- Citizenship: Sudan
- Education: University of Khartoum, London School of Hygiene & Tropical Medicine
- Occupation: parasitologist
- Employer: Sudanese National Academy of Sciences
- Awards: Member of the Sudanese National Academy of Sciences

= Suad Sulaiman =

Sudanese parasitologist

Suad Sulieman (سعاد سليمان) is a Sudanese parasitologist that has authored numerous publications within her specialized field. She actively participates in addressing various health concerns as a member of the Sudanese National Academy of Sciences (SNAS). Suad holds the role of treasurer at the Sudanese National Academy of Sciences, founded in August 2005 by a collective of Sudanese scientists.

== Academic career ==
She served as Assistant Dean for Academic Affairs at Nile College and as a professor and research supervisor in the Ministry of Science and Innovation. She also worked as a research scientist and head of the Tropical Medicine Research Institute at the National Research Centre and National Public Health Laboratories. She later worked as an independent consultant in health and environment matters.

She showed morals in research, research philosophy, execution research, community medication, and clinical parasitology to under-and post-graduate college understudies.

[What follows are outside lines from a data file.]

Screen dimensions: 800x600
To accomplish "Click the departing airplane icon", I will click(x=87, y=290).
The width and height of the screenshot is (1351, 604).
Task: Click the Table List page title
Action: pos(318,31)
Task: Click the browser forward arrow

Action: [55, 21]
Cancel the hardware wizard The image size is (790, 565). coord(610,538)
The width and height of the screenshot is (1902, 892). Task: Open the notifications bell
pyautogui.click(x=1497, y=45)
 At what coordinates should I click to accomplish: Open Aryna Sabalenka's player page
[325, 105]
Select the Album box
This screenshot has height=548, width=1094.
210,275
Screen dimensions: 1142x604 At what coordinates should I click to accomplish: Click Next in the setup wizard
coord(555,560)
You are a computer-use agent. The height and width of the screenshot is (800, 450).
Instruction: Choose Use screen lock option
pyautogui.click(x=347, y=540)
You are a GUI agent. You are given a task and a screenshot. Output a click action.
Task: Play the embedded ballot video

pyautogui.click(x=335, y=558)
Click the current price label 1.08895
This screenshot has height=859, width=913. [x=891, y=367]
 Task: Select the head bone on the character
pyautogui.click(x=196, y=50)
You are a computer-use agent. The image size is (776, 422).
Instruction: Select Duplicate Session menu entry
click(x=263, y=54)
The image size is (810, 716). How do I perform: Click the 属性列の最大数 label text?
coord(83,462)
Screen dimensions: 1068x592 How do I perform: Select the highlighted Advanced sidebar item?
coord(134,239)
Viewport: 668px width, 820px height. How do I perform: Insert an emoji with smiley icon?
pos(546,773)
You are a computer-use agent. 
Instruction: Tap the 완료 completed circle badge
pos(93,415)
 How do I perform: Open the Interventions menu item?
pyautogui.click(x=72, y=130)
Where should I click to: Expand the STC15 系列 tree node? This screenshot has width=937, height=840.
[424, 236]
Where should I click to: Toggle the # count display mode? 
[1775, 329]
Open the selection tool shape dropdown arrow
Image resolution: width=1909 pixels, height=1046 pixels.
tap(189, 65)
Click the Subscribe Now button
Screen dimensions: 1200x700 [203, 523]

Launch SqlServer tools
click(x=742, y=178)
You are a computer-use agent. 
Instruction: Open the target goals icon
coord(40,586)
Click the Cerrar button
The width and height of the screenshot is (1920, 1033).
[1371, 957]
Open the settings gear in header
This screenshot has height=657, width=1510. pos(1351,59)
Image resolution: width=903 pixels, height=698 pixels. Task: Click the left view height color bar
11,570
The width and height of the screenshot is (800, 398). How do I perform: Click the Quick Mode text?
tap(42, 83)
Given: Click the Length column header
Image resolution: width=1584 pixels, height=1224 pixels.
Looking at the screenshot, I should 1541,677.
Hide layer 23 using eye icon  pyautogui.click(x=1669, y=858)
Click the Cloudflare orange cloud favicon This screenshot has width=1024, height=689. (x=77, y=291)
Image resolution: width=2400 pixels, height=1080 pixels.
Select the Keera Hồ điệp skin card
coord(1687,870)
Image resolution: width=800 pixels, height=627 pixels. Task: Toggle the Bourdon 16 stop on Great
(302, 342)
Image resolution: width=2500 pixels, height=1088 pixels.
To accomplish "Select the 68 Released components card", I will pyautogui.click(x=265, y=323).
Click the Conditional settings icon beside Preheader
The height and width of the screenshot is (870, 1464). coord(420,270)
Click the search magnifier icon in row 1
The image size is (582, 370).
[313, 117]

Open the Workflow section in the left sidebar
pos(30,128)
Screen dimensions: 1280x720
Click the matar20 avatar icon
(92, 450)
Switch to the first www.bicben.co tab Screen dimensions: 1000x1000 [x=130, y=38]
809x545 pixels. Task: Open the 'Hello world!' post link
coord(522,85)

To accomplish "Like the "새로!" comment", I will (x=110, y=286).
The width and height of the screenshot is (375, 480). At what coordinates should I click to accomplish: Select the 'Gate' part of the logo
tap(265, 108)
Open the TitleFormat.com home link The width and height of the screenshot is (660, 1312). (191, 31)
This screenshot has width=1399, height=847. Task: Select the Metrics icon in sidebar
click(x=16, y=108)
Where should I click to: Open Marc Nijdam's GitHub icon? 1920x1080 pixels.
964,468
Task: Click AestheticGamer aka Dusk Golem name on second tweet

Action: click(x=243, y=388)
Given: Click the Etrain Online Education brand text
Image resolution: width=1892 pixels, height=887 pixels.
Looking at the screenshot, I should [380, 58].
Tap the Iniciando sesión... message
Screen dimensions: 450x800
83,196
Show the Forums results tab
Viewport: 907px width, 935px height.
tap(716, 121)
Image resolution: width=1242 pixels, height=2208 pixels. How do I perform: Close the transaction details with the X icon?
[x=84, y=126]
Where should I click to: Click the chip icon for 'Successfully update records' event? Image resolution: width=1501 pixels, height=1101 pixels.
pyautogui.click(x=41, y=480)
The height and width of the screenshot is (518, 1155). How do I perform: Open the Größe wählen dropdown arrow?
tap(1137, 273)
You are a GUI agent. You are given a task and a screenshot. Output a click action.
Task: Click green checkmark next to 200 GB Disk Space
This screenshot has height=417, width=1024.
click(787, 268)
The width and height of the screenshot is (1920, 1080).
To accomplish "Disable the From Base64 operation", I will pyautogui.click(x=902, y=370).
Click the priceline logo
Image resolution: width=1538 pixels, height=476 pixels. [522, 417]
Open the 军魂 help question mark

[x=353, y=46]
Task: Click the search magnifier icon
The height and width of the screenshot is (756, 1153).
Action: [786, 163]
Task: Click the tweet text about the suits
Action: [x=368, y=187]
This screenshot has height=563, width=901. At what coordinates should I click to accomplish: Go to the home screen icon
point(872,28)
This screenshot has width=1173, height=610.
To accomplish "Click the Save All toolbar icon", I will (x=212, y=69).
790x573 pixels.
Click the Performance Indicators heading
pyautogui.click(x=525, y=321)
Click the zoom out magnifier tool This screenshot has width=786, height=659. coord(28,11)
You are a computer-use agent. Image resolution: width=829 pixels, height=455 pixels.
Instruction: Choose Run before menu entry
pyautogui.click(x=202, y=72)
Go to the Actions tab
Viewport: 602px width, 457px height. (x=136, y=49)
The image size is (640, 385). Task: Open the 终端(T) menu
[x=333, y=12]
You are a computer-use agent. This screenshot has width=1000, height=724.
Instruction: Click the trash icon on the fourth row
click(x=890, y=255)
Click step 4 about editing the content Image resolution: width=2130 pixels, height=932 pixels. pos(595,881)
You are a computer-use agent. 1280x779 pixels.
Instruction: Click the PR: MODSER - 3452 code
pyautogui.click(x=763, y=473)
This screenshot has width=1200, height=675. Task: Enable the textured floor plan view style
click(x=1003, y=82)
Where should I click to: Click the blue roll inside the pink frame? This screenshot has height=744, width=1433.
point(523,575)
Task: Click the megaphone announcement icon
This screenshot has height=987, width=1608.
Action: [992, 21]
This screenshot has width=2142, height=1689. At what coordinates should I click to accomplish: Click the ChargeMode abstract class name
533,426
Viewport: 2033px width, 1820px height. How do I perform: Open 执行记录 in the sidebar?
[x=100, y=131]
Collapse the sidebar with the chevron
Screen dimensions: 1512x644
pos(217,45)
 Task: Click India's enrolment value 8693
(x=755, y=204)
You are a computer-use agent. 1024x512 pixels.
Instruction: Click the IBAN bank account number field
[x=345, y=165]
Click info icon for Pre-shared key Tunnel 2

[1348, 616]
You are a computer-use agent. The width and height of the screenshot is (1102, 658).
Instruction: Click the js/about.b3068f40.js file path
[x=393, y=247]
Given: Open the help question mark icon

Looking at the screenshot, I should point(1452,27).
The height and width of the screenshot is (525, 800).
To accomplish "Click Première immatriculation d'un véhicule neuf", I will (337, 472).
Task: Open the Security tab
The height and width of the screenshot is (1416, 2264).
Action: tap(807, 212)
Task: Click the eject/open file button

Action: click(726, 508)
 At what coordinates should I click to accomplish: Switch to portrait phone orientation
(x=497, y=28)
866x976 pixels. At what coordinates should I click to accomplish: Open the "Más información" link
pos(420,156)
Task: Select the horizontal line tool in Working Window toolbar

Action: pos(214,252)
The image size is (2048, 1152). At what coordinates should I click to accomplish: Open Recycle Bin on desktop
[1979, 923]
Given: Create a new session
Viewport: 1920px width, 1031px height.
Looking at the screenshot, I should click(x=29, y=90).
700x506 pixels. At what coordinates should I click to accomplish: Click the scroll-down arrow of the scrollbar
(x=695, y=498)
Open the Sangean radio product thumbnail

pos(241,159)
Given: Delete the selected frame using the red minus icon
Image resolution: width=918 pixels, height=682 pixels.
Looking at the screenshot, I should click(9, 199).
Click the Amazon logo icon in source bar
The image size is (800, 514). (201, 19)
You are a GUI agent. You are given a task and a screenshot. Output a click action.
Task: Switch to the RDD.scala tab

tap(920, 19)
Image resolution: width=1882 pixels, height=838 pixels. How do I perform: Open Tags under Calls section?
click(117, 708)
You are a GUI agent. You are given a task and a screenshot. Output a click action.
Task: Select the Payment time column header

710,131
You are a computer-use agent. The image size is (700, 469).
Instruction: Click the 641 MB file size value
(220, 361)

Prof. Suad was VP of Sudanese Climate Protection Society, and individual from board of National Bio safety advisory committee, Higher Gathering for Climate. She sat on the National steering committee of the Nile basin discourse, Sudan forum, and was Counsel on Health Exploration, UNESCO Seat for Women in Science and Innovation, Sudan.

She is currently member of executive committee of the Sudanese National Academy of Sciences, and is Research Director, Sudan Medical Heritage Foundation. She serves on the Board of Trustees of the Haggar Charity Foundation, Khartoum.